Anyhow, dinner ended up being sautéed shrimp and scallops, with a sauce of sweet corn (cut off the cob) cherry tomatoes, a couple of crimini mushrooms (for depth), some of last week’s fresh onions, and lots of fresh thyme, cooked with little fish stock from the freezer and a little of the cheap Pinot Grigio delle Venezie I’d sold earlier in the day. (As an aside, this wine turns out to be a great cooking wine – nice and acidic and not too much alcohol, plus I don’t feel guilty about using it for cooking, nor is it too nasty to drink if you can’t resist a nip before dinner.)  All this cooked together nicely and made a nice fresh sweet-and-crunchy sauce for the soft, sweet and scallop-y scallops and the crunchy shrimp-y shrimps.  I realized as we were eating it that I had A). forgotten to add some butter to thicken up the sauce and make it richer and B). forgotten to buy more butter at Fairway, which is probably why I forgot to put it in.  (And I call my self a Julie/Julia reader?!)

 

Would the sauce have been that much better with the butter?  Yes, it would have – the sauce would have been thicker, and it’s true what they say:  fat is flavor.  The corn would have tasted brighter, for sure (ooh corn loves butter!).  But y’know what?  It was nice that there was no butter because after we each ate a heaping plate full, plus a little more, we felt satisfied, not stuffed full, which was nice.  I reiterate – nothing like a heaping plate of summer vegetables!  (even if they came from Fairway since it was the end of the week and we <sigh> have no garden yet!)

 

And the lack of butter was fully made up for by the fact that we had a bottle of the new Bregeon (2002) Muscadet to drink.  Now, don’t get me wrong – the 2001 was amazing stuff.  Rich and yeasty and full, where most Muscadet is sharp and acidic and metallic.  I’m surprised they even let him call the stuff Muscadet, truth be told, since it’s so different than what anyone else makes in the appellation.  The 2002, on the other hand (while it still had that nice yeasty nose and smelled just a bit more minerally than any other Muscadet can manage) had the prickle of effervescence and the light body and alcohol that says “I am Muscadet” and just cries out for seafood!!  You know, this wine must explain the reason why I held out for the extravagence factor.  I think I must have noticed the bottle in the fridge while I was peeking to see what we needed at the store (did I even peek?
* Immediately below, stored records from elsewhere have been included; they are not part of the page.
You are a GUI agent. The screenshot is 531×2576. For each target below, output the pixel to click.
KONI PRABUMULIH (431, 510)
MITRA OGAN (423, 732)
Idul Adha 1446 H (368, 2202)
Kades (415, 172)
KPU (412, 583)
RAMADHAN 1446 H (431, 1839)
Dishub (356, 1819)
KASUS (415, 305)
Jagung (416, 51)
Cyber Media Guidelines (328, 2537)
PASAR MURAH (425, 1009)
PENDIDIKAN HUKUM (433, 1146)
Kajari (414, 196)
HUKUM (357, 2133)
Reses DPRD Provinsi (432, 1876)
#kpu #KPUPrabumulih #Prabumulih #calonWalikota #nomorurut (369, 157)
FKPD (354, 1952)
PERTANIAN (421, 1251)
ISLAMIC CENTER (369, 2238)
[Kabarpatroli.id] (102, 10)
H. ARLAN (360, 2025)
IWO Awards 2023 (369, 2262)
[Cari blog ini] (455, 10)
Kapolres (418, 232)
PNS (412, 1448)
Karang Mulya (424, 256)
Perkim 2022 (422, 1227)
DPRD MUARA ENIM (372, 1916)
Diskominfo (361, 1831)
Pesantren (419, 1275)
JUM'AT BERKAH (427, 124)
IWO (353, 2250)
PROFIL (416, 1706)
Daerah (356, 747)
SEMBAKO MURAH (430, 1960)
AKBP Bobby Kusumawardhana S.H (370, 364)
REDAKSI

Surely I would have noticed that we needed butter!) and that’s why I insisted that we HAD to have scallops with corn and cherry tomatoes, no matter how dear the scallops.  Or maybe I had just read the entry in the Kermit Lynch newsletter earlier in the day that described the wine like this:  “light in alcohol, bone-dry but not sharp, fresh as a daisy, a true thirst-quencher that lends itself to larger-sized swallows, everything a fish or shellfish needs postmortem, a pleasant price. . . .” and so was in the back of my mind concocting the perfect meal to go with this wine, not realizing we had a bottle. . . .

 

At any rate, I wish ALL Muscadets were that good.  The world would be a far better place.  And it would also be nice to have scallops every night of the week, especially served with corn and cherry tomatoes!  I’m sure I’ll change my tune once (come the weekends, anyhow) we can grill lamb chops on our glorious Weber (22” – gotta have the large size!) in our very own back yard and serve them with lettuce so fresh it’s still kicking.  What will we drink then?  Hm, I think a nice cool Cru Beaujolais?  Perhaps a spicy Cotes du Rhone, maybe from one of the villages that turns out more elegant wines, like Sablet?  Something from Provence?  Stay tuned. . . .

 

For now the grill is in its box on the landing outside our hallway, dreaming of its future uses, we hope.